◆ Work instruction ◆
Print exactly the lines that run from the one containing "Click the Crosshair color swatch" to the final line of the data, both included, and print none of the pictures.

*** Opening of Source material ***

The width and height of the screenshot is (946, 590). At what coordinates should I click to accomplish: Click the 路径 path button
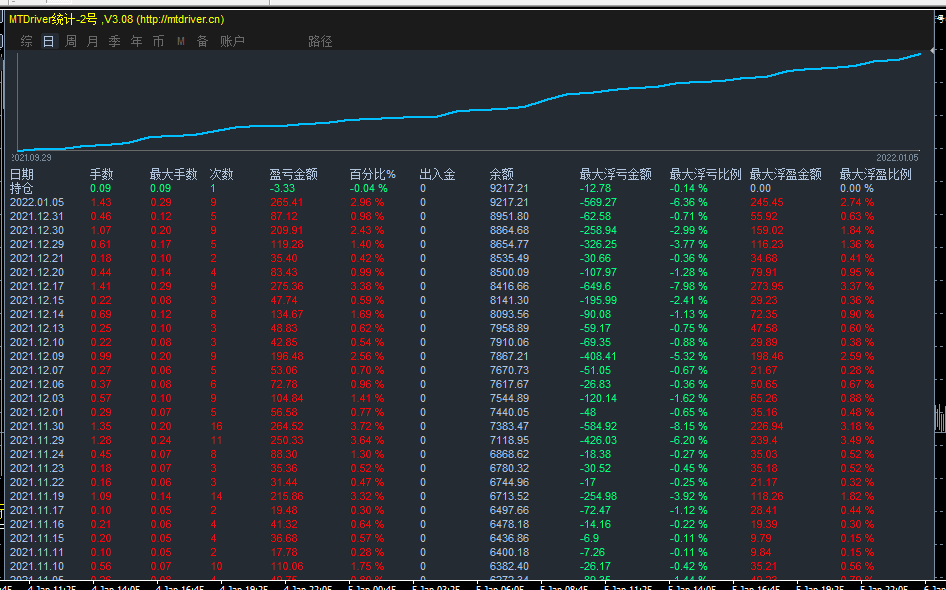[x=320, y=41]
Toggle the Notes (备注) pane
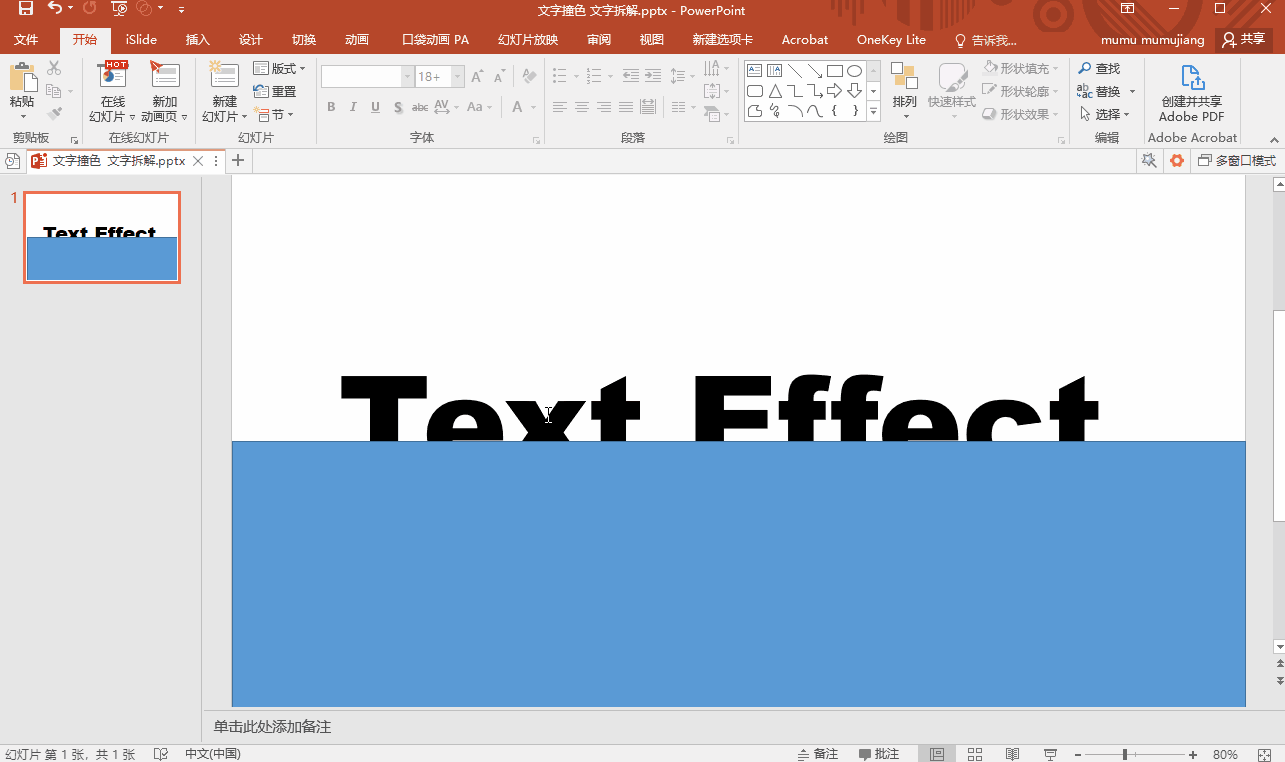Image resolution: width=1285 pixels, height=762 pixels. (x=817, y=754)
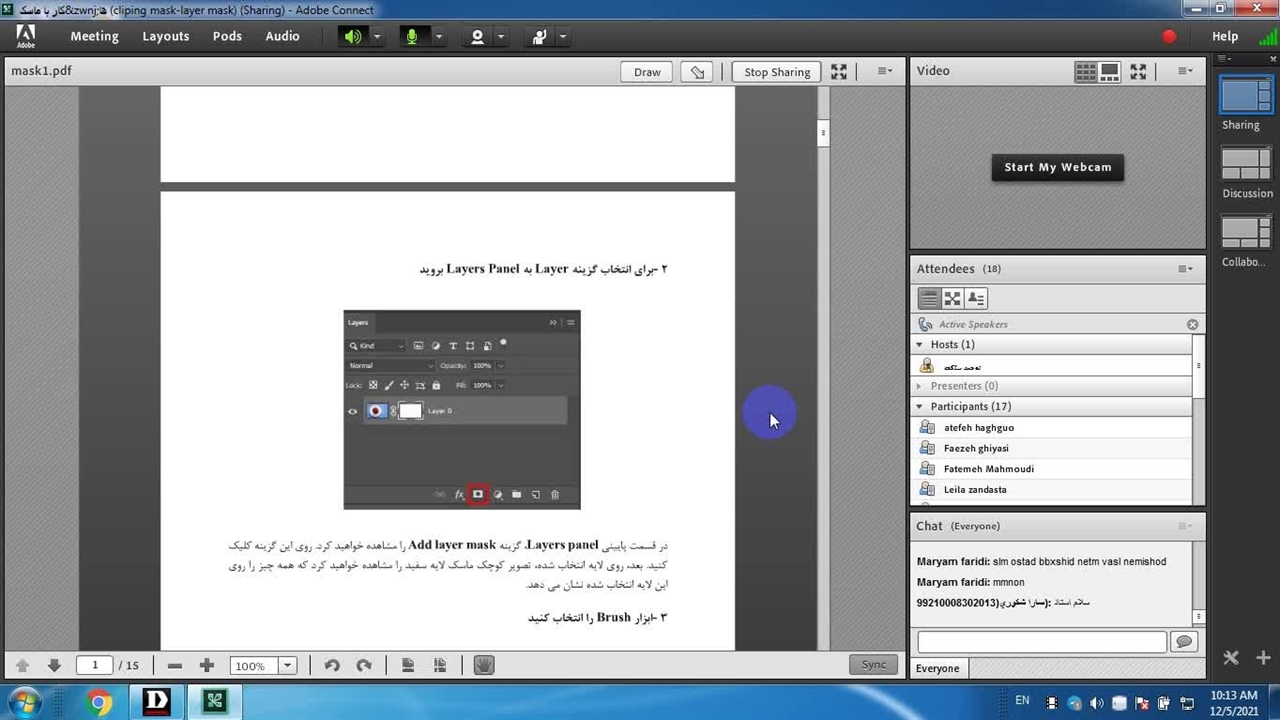This screenshot has width=1280, height=720.
Task: Open the Pods menu
Action: point(227,36)
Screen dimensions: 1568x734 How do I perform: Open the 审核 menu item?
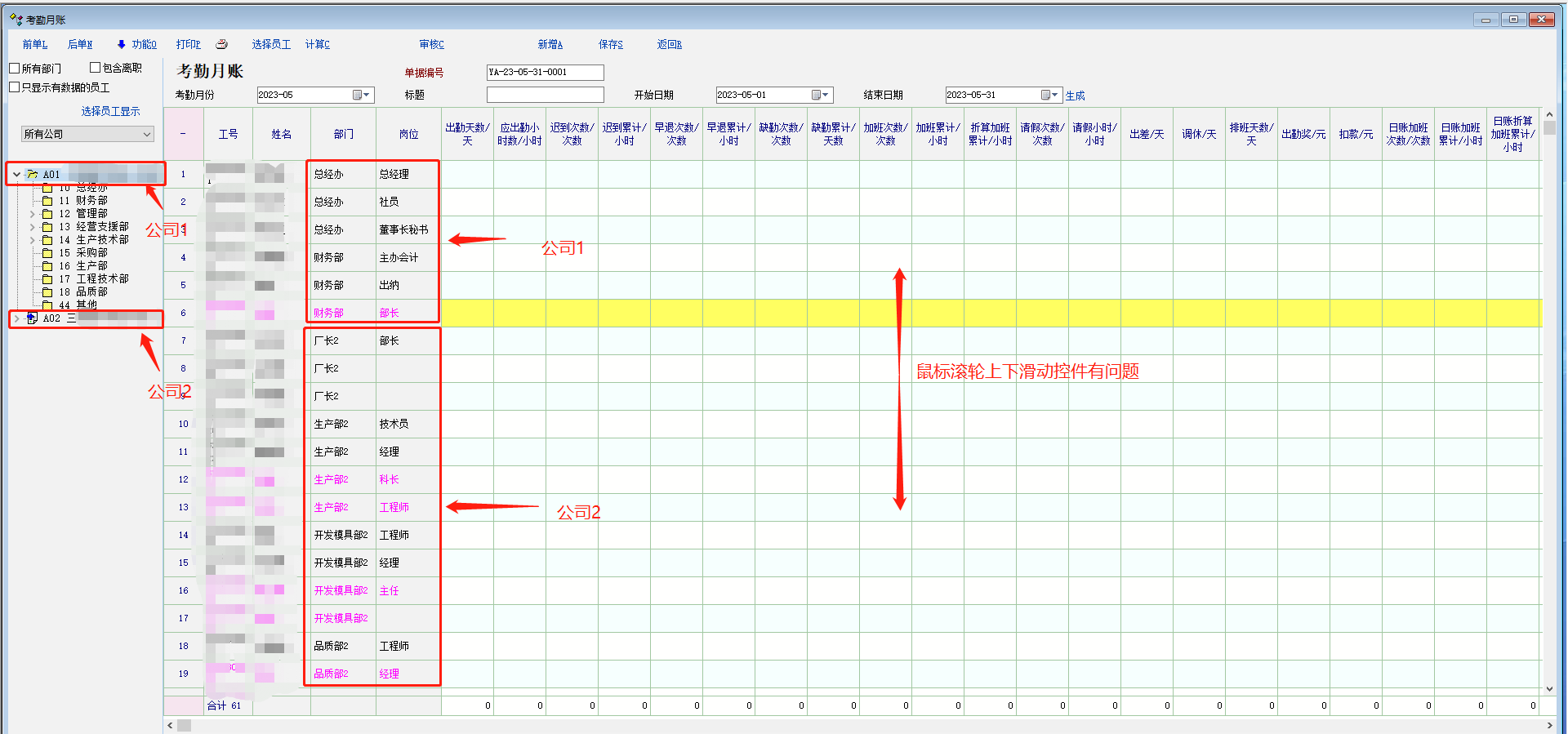(431, 44)
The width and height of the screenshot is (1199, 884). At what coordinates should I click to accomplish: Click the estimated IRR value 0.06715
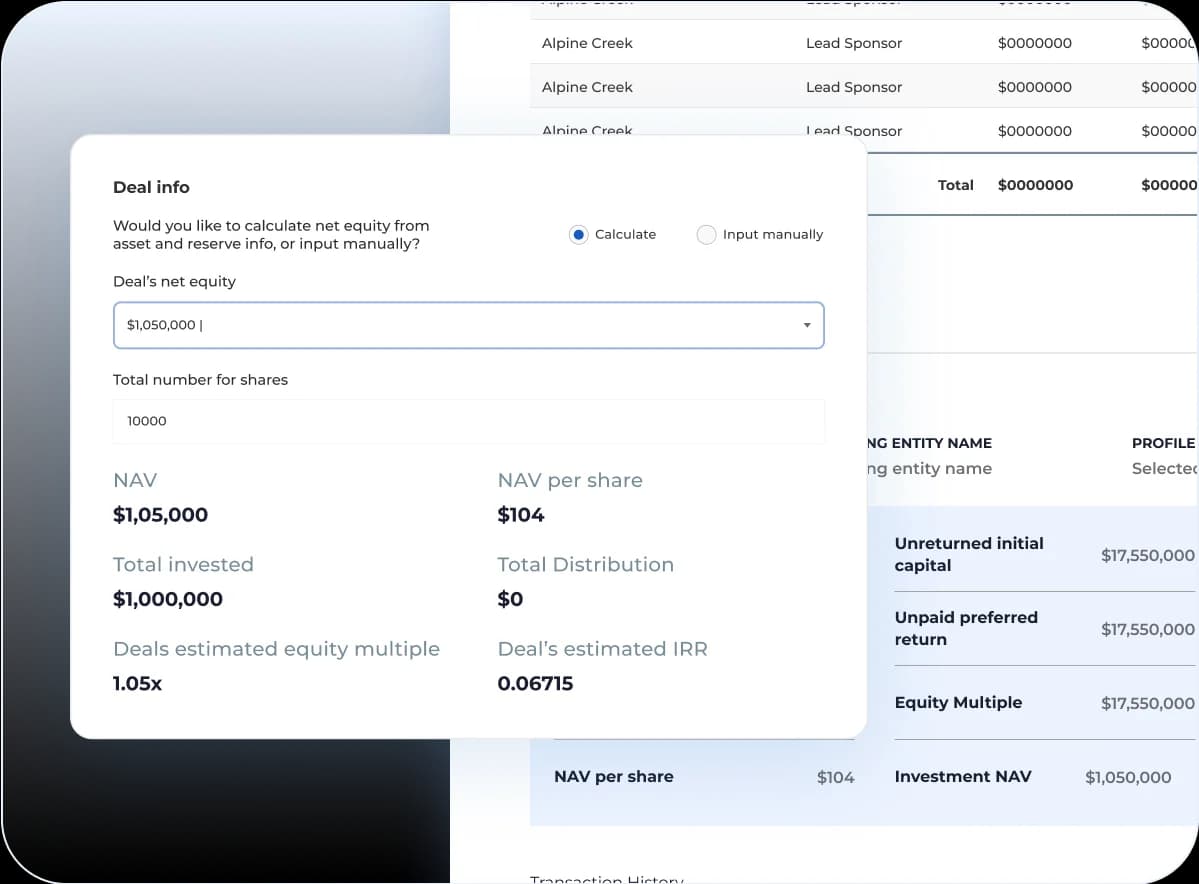[x=535, y=684]
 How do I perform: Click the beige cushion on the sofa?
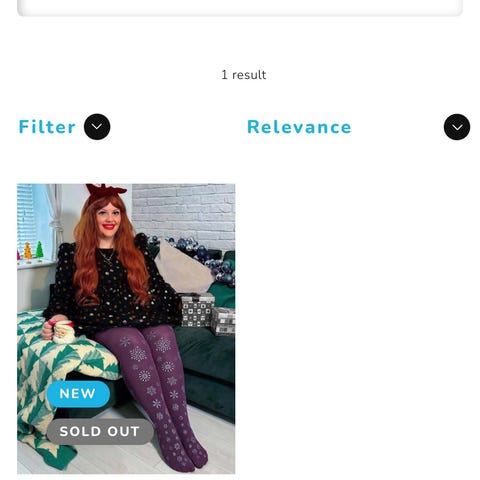tap(183, 268)
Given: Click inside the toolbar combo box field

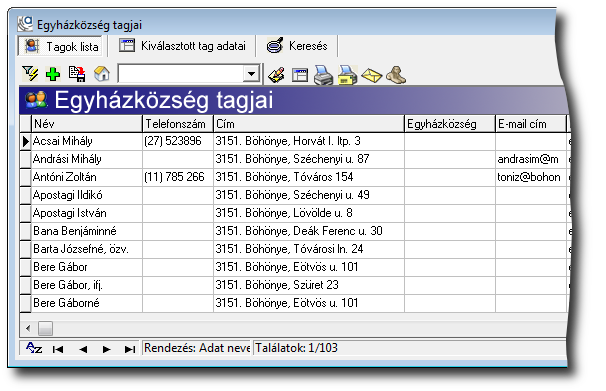Looking at the screenshot, I should tap(181, 73).
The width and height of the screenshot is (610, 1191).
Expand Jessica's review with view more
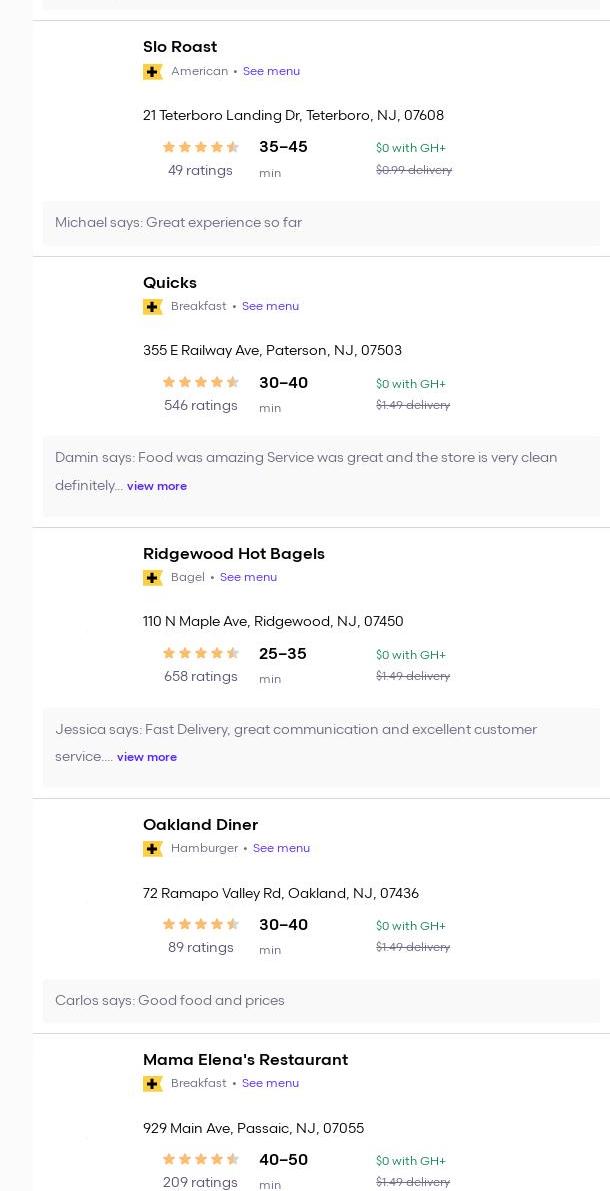click(x=146, y=757)

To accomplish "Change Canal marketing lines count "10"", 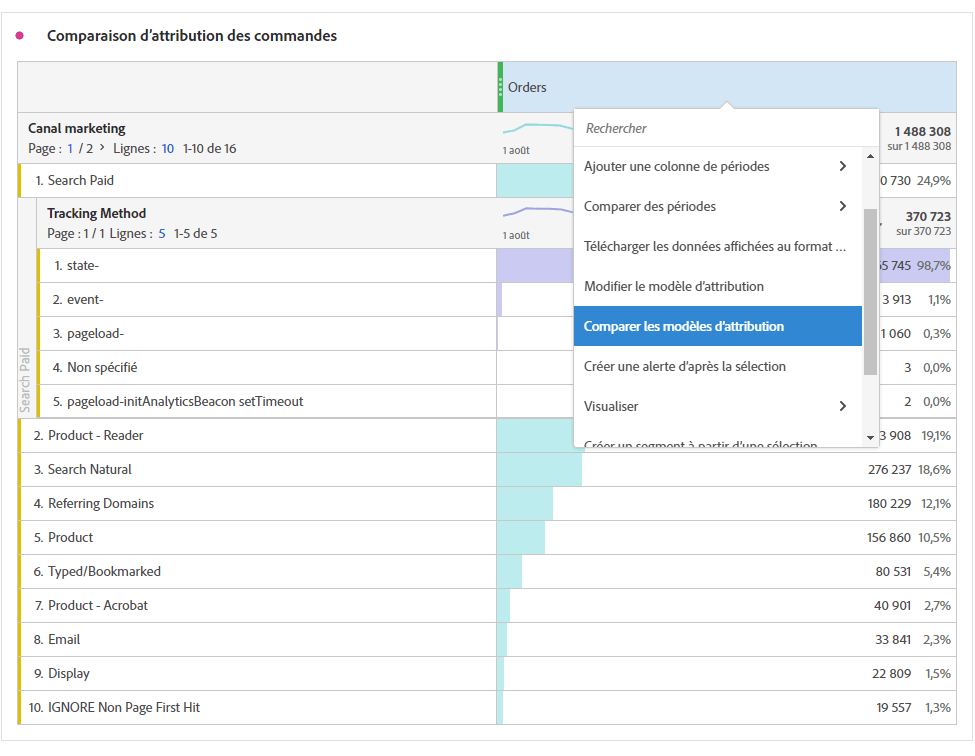I will click(x=168, y=149).
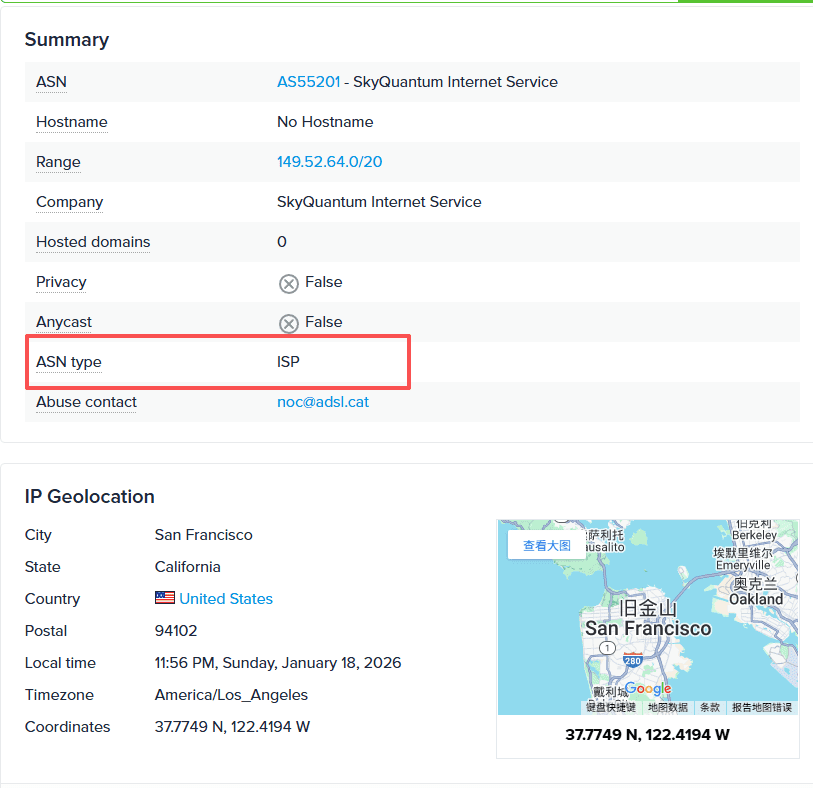Click the Route 1 marker on map
This screenshot has width=813, height=788.
pyautogui.click(x=607, y=648)
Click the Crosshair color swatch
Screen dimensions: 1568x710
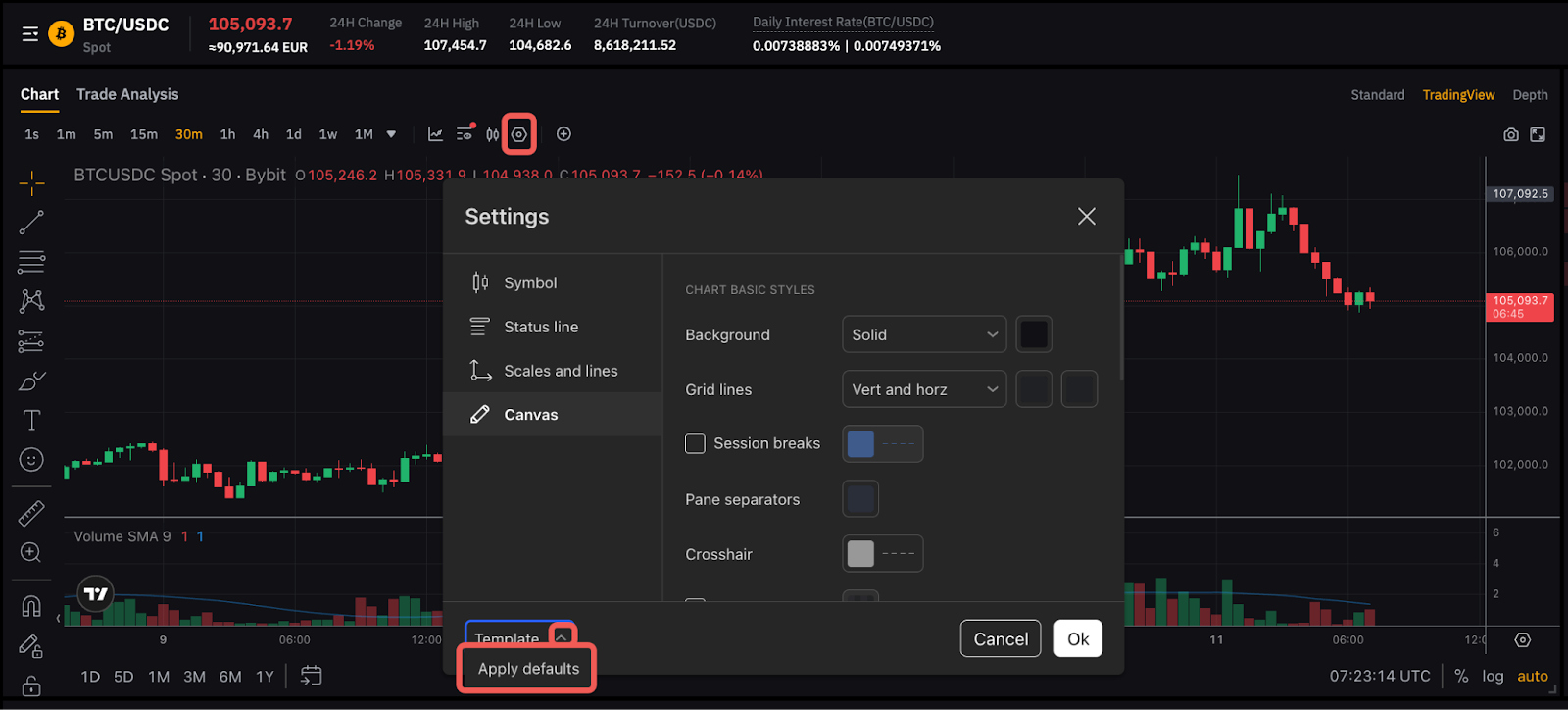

*** Close of Source material ***

◆ Output below ◆
Click the Crosshair color swatch
Screen dimensions: 1568x710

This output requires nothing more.